The notes from the RBA meeting of 4th August were released today. They seem quite bullish on future economic prospects. Does this mean a rise in the cash rate sooner?
Global economic conditions were expected to continue to be supported by the lower level of oil prices and accommodative global financial conditions. Global industrial production growth had eased further this year, particularly in the Asian region, and this had contributed to lower commodity prices. Growth of Australia’s major trading partners was expected to be around its long-run average over the next two years. Members observed that the downside risks to the outlook for Chinese growth identified over the past year had receded somewhat, although the Government’s policy response to the recent volatility in Chinese equity markets had clouded the medium-term economic outlook. Uncertainties arising from the expected start of monetary policy tightening in the United States had moved into sharper focus.
Domestically, economic activity had generally been more positive over recent months. Very low interest rates were continuing to support strong growth in dwelling investment and consumption, and the further depreciation of the Australian dollar was expected to impart stimulus to the economy through stronger net exports.
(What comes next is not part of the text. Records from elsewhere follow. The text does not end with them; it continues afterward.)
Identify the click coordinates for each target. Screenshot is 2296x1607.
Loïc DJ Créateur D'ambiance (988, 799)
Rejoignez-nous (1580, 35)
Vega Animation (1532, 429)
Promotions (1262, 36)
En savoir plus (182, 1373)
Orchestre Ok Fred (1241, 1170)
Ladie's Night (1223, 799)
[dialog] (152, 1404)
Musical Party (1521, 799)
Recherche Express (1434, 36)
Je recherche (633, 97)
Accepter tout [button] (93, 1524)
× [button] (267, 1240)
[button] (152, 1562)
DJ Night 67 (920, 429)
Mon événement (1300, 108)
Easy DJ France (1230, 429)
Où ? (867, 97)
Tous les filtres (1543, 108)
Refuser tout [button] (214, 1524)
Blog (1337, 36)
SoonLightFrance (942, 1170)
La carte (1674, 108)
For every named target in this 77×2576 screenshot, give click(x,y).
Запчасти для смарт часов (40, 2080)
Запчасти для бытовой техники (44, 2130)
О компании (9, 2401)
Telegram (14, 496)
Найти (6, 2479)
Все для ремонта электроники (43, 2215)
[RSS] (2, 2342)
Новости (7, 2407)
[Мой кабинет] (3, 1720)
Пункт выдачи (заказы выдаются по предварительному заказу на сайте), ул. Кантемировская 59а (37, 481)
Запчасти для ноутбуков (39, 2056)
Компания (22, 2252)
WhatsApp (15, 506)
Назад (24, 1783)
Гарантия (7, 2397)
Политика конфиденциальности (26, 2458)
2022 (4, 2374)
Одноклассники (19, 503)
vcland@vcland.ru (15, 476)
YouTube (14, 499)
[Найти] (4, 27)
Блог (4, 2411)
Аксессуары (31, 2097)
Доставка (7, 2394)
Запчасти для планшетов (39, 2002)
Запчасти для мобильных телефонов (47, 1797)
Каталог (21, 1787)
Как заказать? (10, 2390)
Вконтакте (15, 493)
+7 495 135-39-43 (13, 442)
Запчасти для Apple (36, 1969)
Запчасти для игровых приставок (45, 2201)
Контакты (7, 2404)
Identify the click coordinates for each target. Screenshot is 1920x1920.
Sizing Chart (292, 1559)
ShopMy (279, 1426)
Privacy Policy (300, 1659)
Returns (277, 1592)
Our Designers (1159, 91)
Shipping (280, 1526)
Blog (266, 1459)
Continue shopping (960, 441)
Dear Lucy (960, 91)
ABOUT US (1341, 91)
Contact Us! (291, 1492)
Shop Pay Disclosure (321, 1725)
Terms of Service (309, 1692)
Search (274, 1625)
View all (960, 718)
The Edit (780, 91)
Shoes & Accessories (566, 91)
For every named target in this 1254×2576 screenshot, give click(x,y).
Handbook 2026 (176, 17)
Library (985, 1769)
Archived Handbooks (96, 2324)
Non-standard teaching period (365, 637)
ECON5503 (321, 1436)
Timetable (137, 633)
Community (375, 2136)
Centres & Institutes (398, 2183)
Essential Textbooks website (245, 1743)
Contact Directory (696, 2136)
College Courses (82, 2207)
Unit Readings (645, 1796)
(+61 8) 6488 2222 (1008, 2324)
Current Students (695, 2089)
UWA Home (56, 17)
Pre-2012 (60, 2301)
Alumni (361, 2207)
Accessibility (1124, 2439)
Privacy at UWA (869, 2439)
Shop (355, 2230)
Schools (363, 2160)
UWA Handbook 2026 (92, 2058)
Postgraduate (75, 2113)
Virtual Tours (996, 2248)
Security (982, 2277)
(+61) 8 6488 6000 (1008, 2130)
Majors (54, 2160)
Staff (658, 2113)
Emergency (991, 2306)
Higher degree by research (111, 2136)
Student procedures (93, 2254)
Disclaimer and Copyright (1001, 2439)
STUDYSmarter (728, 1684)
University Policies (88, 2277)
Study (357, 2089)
Although surveys of business investment intentions and non-residential building approvals suggested that non-mining business investment would remain subdued for some time, members noted that non-mining business profits had increased, business conditions were clearly above average and businesses had been hiring more labour, partly encouraged by very low wage growth. As a result, employment had risen as a share of the working age population and the unemployment rate had been relatively stable, in contrast to earlier expectations of a further increase. The recent data on inflation were largely as expected.
Members noted that output growth was expected to pick up gradually from its below-average pace over the past year to exceed 3 per cent in 2017. The forecast for the unemployment rate had been revised lower since the previous forecasts had been presented. The further depreciation of the Australian dollar had resulted in a slight upward revision to the forecast for inflation. Nonetheless, inflation was expected to remain consistent with the target over the forecast period given that domestic cost pressures were likely to remain well contained.
Credit was growing moderately overall, with growth in lending to the housing market broadly steady over recent months. House prices continued to rise strongly in Sydney and Melbourne, but trends had been more varied in a number of other cities. Members observed that recent responses by banks to the suite of measures implemented by APRA in respect of lending to investors in housing, including a tightening in lending conditions, would be expected to reduce the risks relating to the housing market, although it was too early to gauge their full effects.
Members noted that an accommodative monetary policy setting remained appropriate given the forecasts, while observing that the Australian economy had been adjusting to the shift in activity in the resources sector from the investment to the production phase. This shift had been accompanied by significant declines in key commodity prices and was being assisted by the depreciation of the exchange rate over recent months.
In light of these considerations, the Board judged that it was appropriate to leave the cash rate unchanged. New information about economic and financial conditions would continue to inform the Board’s assessment of the outlook and determine whether the current stance of policy remained appropriate to foster sustainable growth and inflation consistent with target.